• [Task instructions]: Continue the passage on how the blockchain study gathered its evidence, picking up right after its final sentence.

Which applications are deemed to be the most
promising, are already under development, or have
been deployed?
• What challenges do organizations need to
overcome to deploy blockchain applications into
production? What are the key project and change
management practices? How well have expectations
been met so far? What are the preliminary outcomes
and lessons learned?
As of this writing, confidential interviews were
conducted with 38 key informants in 30
organizations. In order to minimize the potential for
bias, we selected highly knowledgeable interview
participants representing diverse perspectives,
industries, and organizational characteristics [4]. We
interviewed blockchain innovation leaders in large
US national or global firms, including leaders from
six global financial services firms, three global
manufacturers, and two US healthcare providers. We
have permission to specifically cite BNP Paribas, JP
Morgan, Moog, and State Street as examples. We
also interviewed blockchain heads in professional
services firms, service providers, startups and
nonprofit organizations. We conducted interviews in
19 such organizations, of which we have permission
to cite Axiom, Blockchain of Things, Capgemini,
Center for Supply Chain Studies, Cognizant, KPMG,
LO3 Energy, and Stellar.
3.2 Participant Observation
The lead author also participated in the Center for
Supply Chain Studies’ project to define blockchain
standards for tracing pharmaceuticals through the
United States (U.S.) supply chain. The project
examined ways the pharmaceutical industry can
comply with the U.S. Drug Supply Chain Security
Act (DSCSA) of 2013. The law requires that by year
2023 all parties in the U.S. supply chain must trace
certain classes of pharmaceuticals from source to
destination. Bob Celeste, Chief Executive Officer
(CEO) and Founder of the Center for Supply Chain
Studies, led the group of about 50 participants who
represented pharmaceutical manufacturers,
wholesalers, distributors, and retail and hospital
pharmacies. The lead author was a participant in the
event and took extensive notes aimed at capturing the
key aspects of the issues and discussions. When
possible, the lead author asked clarifying questions to
other participants. This experience helped the lead
author to better understand the perceived benefits,
challenges, and concerns that supply chain partners
have about shared blockchain applications.

• [Records]:
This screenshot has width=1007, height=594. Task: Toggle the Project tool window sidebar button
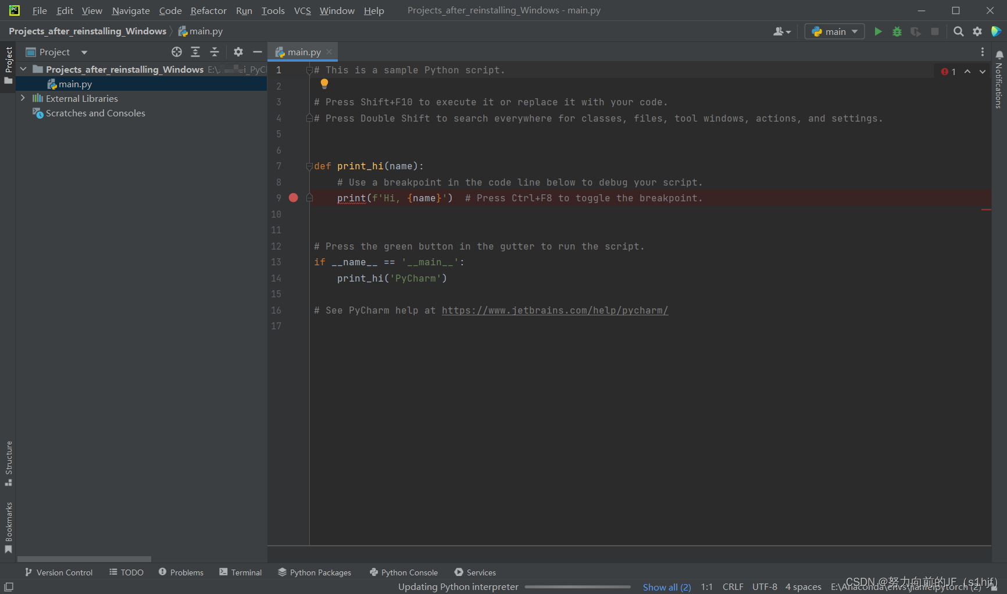(x=9, y=64)
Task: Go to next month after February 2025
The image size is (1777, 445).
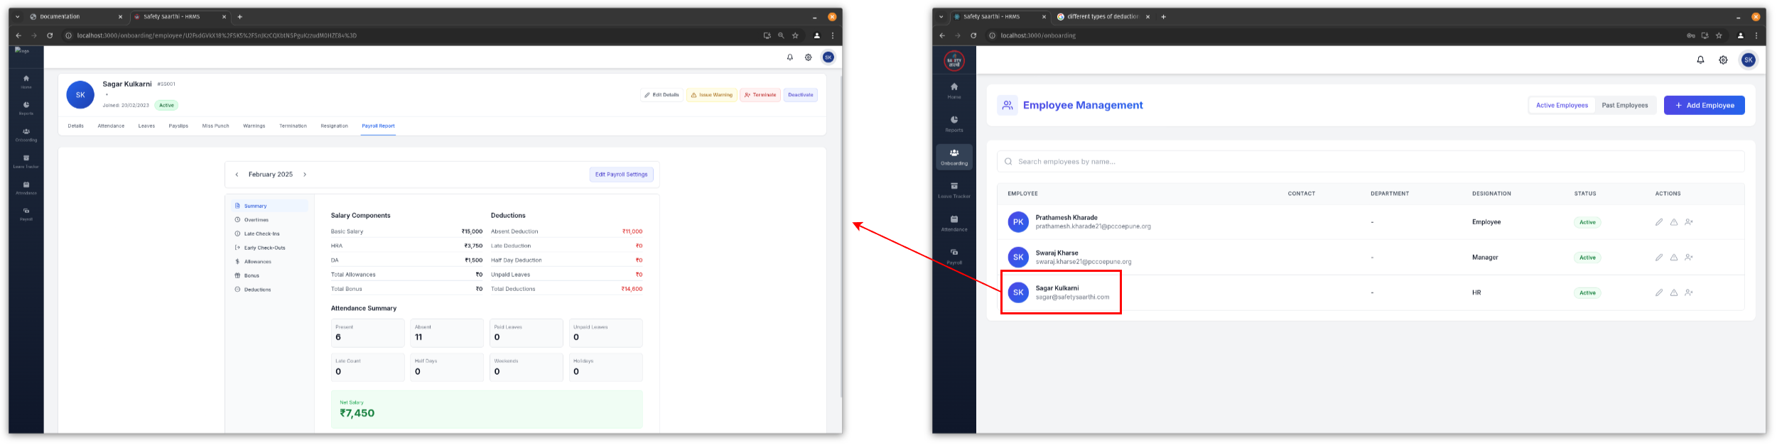Action: [x=305, y=175]
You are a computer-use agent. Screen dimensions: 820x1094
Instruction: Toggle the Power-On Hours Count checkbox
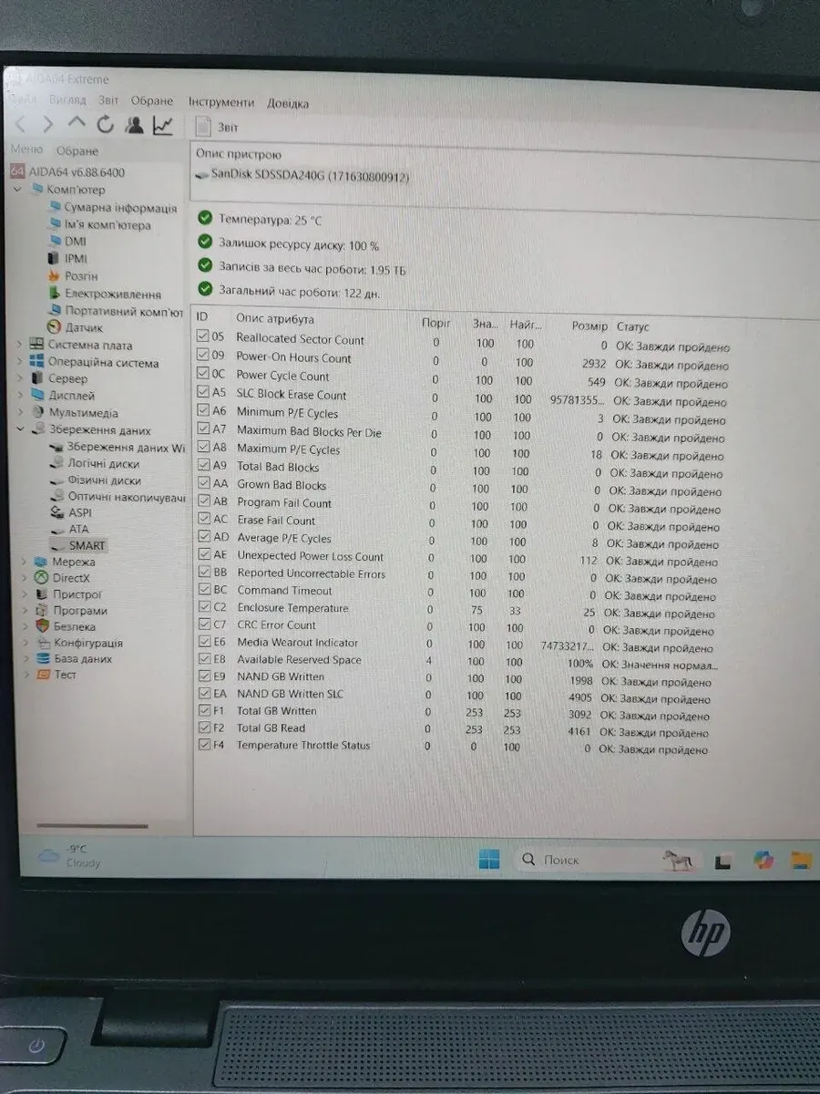click(203, 356)
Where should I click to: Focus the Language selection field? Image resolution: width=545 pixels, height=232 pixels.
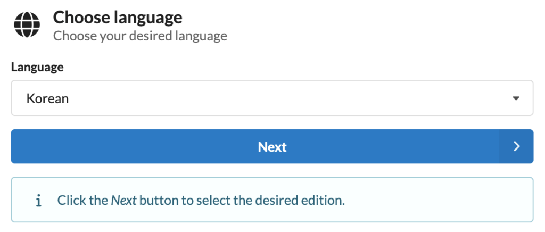272,98
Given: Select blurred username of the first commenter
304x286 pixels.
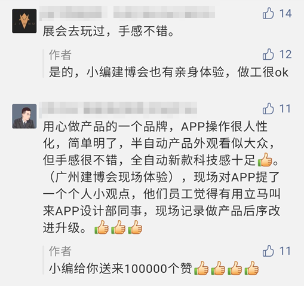Looking at the screenshot, I should click(x=127, y=13).
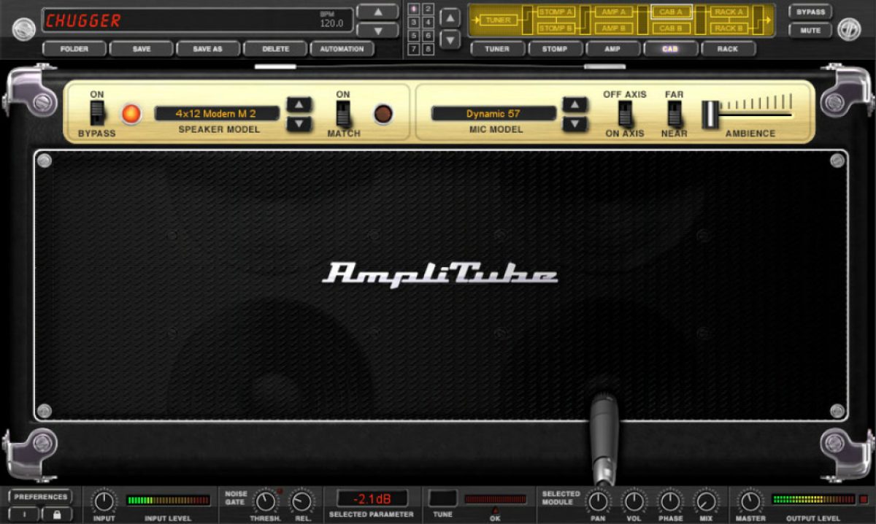Click the Ambience slider handle

pyautogui.click(x=710, y=115)
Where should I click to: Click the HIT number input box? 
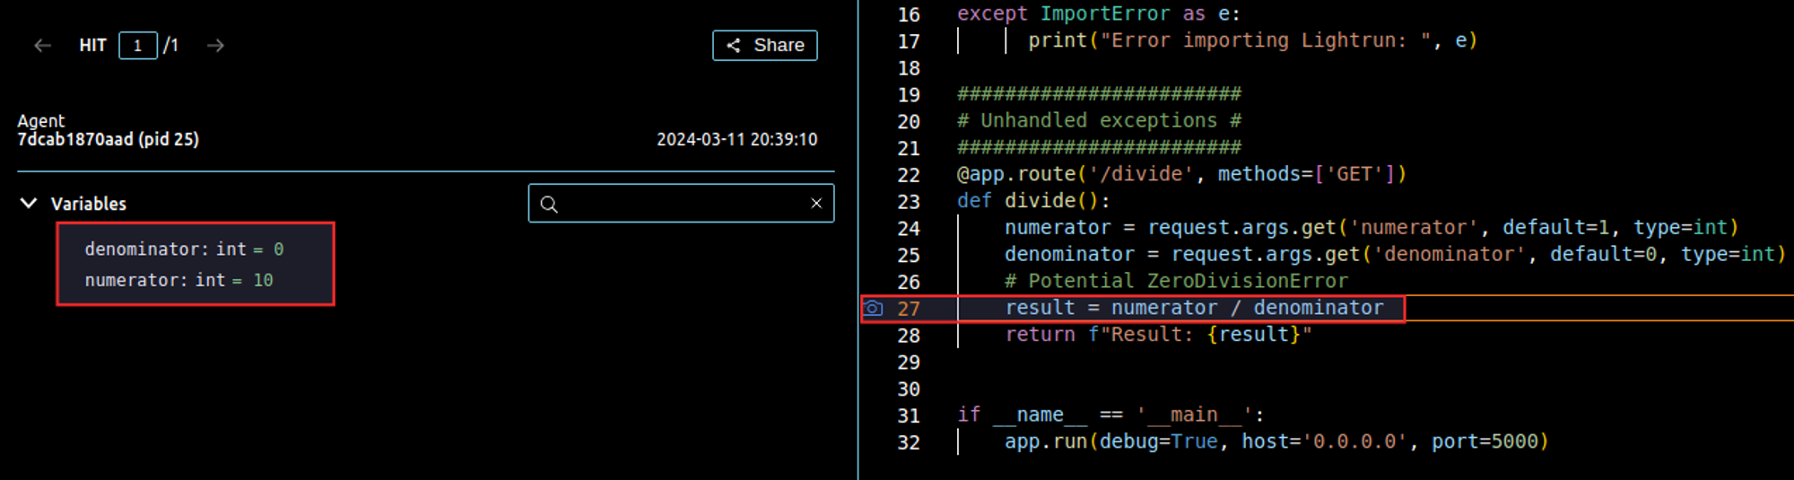(138, 46)
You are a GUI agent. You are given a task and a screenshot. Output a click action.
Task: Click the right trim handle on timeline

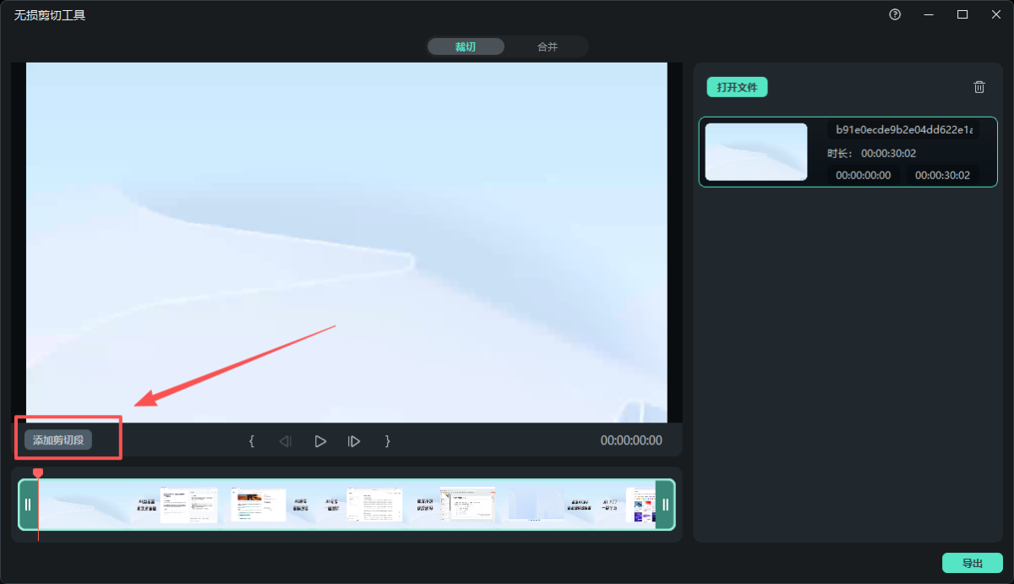(665, 505)
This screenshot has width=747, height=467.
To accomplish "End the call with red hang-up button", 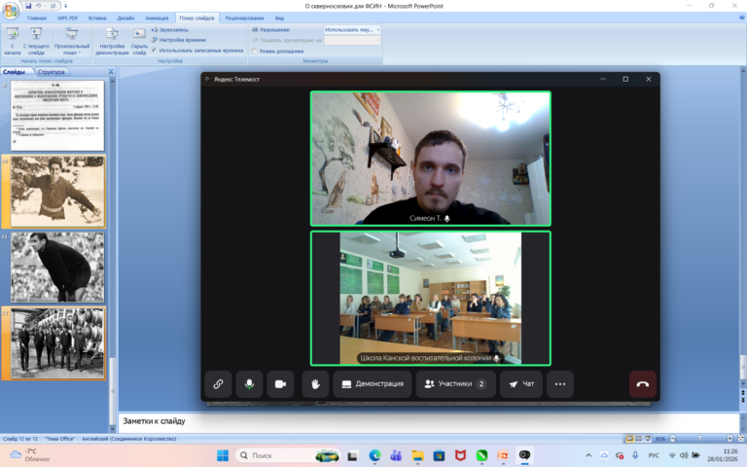I will click(643, 384).
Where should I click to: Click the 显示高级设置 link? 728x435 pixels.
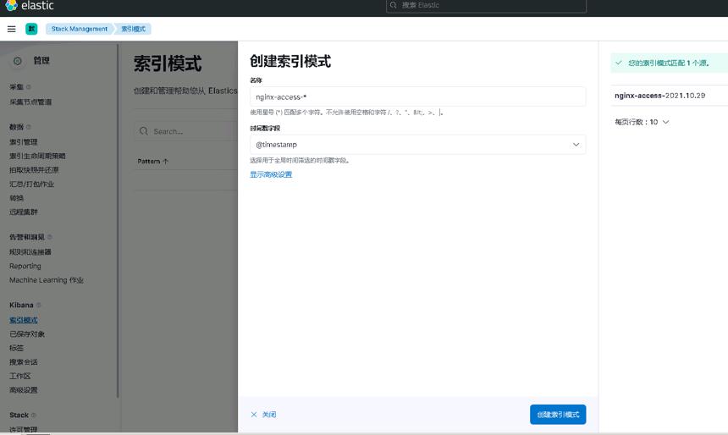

• [Answer section]:
3.3 Data Analysis
Interview and participant observation data were
analyzed in an inductive and iterative fashion to help
themes emerge and coalesce into 1) the major
challenges in applying blockchain technologies for
enterprise applications, and 2) the best practices
indicated by the participants to help address those
challenges. All interviews were recorded and
transcribed into over 500 pages of text. Notes from
participation observation were also analyzed. We
followed a two-stage process. During the first stage
of data analysis, we attempted to identify themes
pertaining to organizational actions in exploring
enterprise blockchain applications. The lead author
read each interview and participant observation notes
and coded the data to extract themes. Five major
themes emerged from this process. When possible,
details about specific blockchain technologies or
consortia were compiled and written to supplement
discussion of major themes by using those
technologies or consortia as paradigmatic of the
underlying theme. For example, when discussing a
diversity of blockchain standards, we researched and
presented four such major standards to highlight the
issue.
During the second stage, we focused our attention
on what participants identified as important best
practices aimed at addressing each emergent
challenge identified during the first-stage of analysis.
When a particular best practice emerged, we explored
the industry literature and our interview and
participant observation data to identify instances of
the emergent best practices or specific organizations
employing them, to serve as exemplars in our
research findings.
After the initial themes pertaining to challenges
and best practices emerged, we next created written
summaries (aimed at a practitioner audience). The
summary write-ups were then sent to each participant
who was quoted and the participant was requested to
review their excerpt for accuracy. Participants made
suggested revisions to improve clarity and precision.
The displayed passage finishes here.